Alejandro Dolina recibió el doctorado Honoris Causa de la UBA

El histórico conductor fue distinguido por su trayectoria como escritor, músico, pensador y referente de la cultura popular.

La Universidad de Buenos Aires (UBA) le otorgó el doctorado Honoris Causa a Alejandro Dolina, durante un acto realizado en el Auditorio de la Facultad de Ciencias Sociales, en su sede de la calle Santiago del Estero. Además de la distinción formal se realizó un conversatorio de Alejandro Dolina y Gabriel Rolón.

“Las alegrías después de cierta edad vienen acompañadas por una deliciosa melancolía y por una noble tristeza. No porque uno sienta los achaques, sino porque uno comprende mejor la naturaleza humana, siendo esta trágica”, señaló al recibir la distinción.

El nombramiento para Dolina fue promovido por dos de las cinco carreras que se dictan en esa facultad: la licenciatura en Ciencias de la Comunicación Social, representada en el acto por su directora Larisa Kejval; y la de Ciencias Políticas, en cuyo nombre estuvo su director, Miguel De Luca.

La idea fue acompañada por unanimidad en todas las instancias formales y este viernes a la tarde, de manos del rector Ricardo Gelpi y del vicedecano de Sociales, Diego de Charras, el escritor recibió el diploma de honor y la medalla.

"Quiero decir que no poder disfrutar enteramente de esta alegría me alegra muchísimo", expresó Dolina.

En un tramo muy celebrado de su discurso, confesó que se sentía "un poco de farsante" por no provenir del palo estrictamente académico. Lejos de romantizar el saber popular de los bares, sentenció: “Le voy a rogar que nadie me diga que yo provengo de la universidad de la calle. No es un foro muy adecuado para formarse”.

Para el artista, si alguien busca aprender verdaderamente y vivenciar el intercambio de ideas, el lugar indicado es la institución educativa y no una esquina.

El cierre de su discurso dejó una profunda defensa de la educación superior y un dardo directo hacia la política estatal. Para Dolina, los gobiernos deben priorizar la construcción de saberes por sobre otras cuestiones materiales, dejando una definición clara. “Deberían entenderlo así quienes gobiernan los estados nacionales y propender cuando se trata de educación a preferir la inauguración de universidades y colegios ante que las parrilladas”, resaltó.

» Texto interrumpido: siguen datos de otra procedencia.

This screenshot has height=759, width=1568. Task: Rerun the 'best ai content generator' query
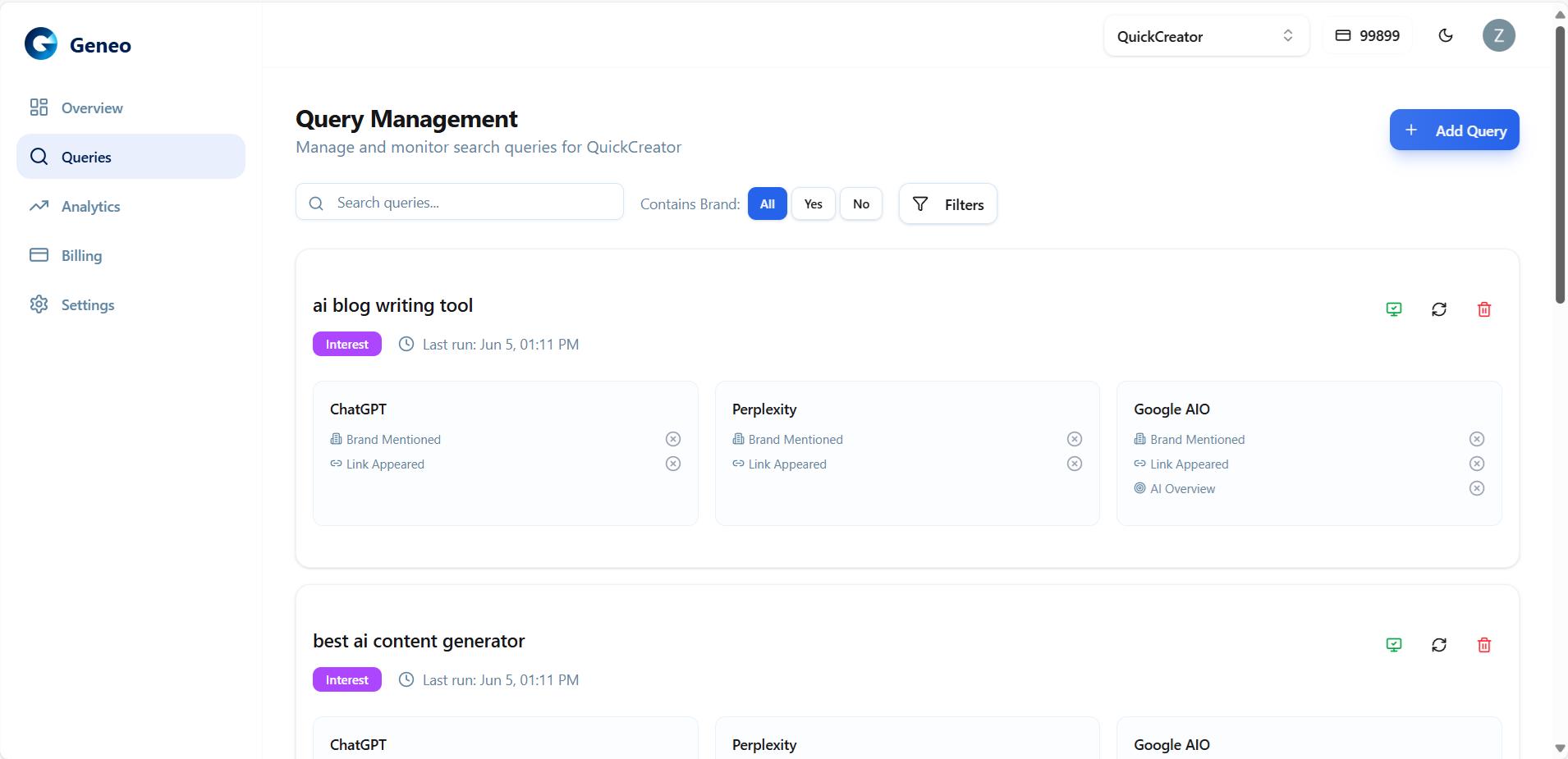tap(1438, 645)
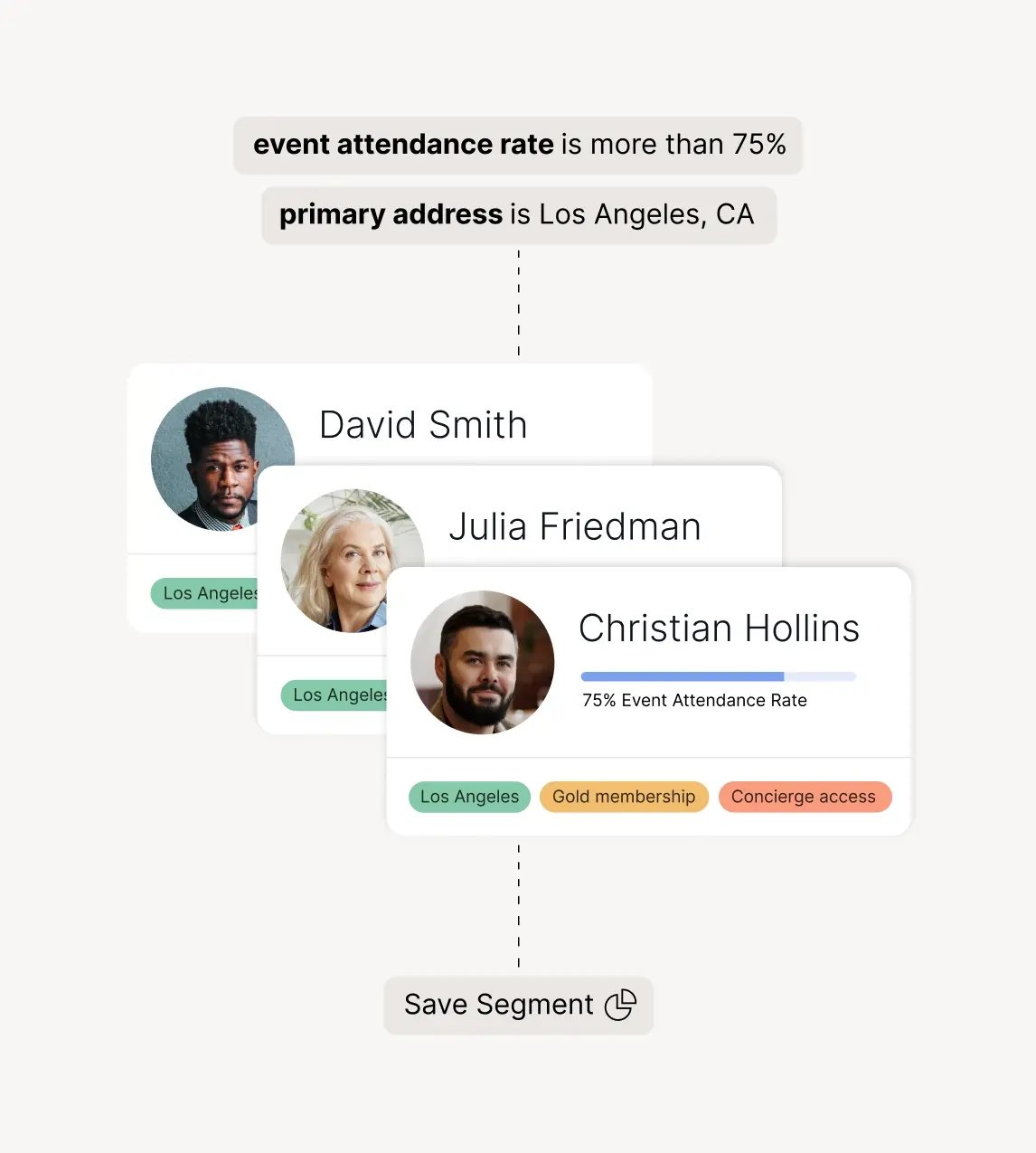Click the dashed connector below the filters

(x=519, y=303)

La masiva jornada académica coronó su costado más íntimo cuando el homenajeado se sumó a una charla abierta junto a su colega y amigo Gabriel Rolón. Fue así que, ante un auditorio totalmente entregado a la complicidad de la dupla, ambos referentes compartieron una cálida conversación.

De esta manera, la máxima casa de estudios le puso sello oficial a una obra que lleva décadas atravesando la vida de millones de argentinos. Entre aplausos, reflexiones filosóficas y un inconfundible toque de humor, el "Negro" ratificó que la cultura popular también habita y transforma los ámbitos universitarios.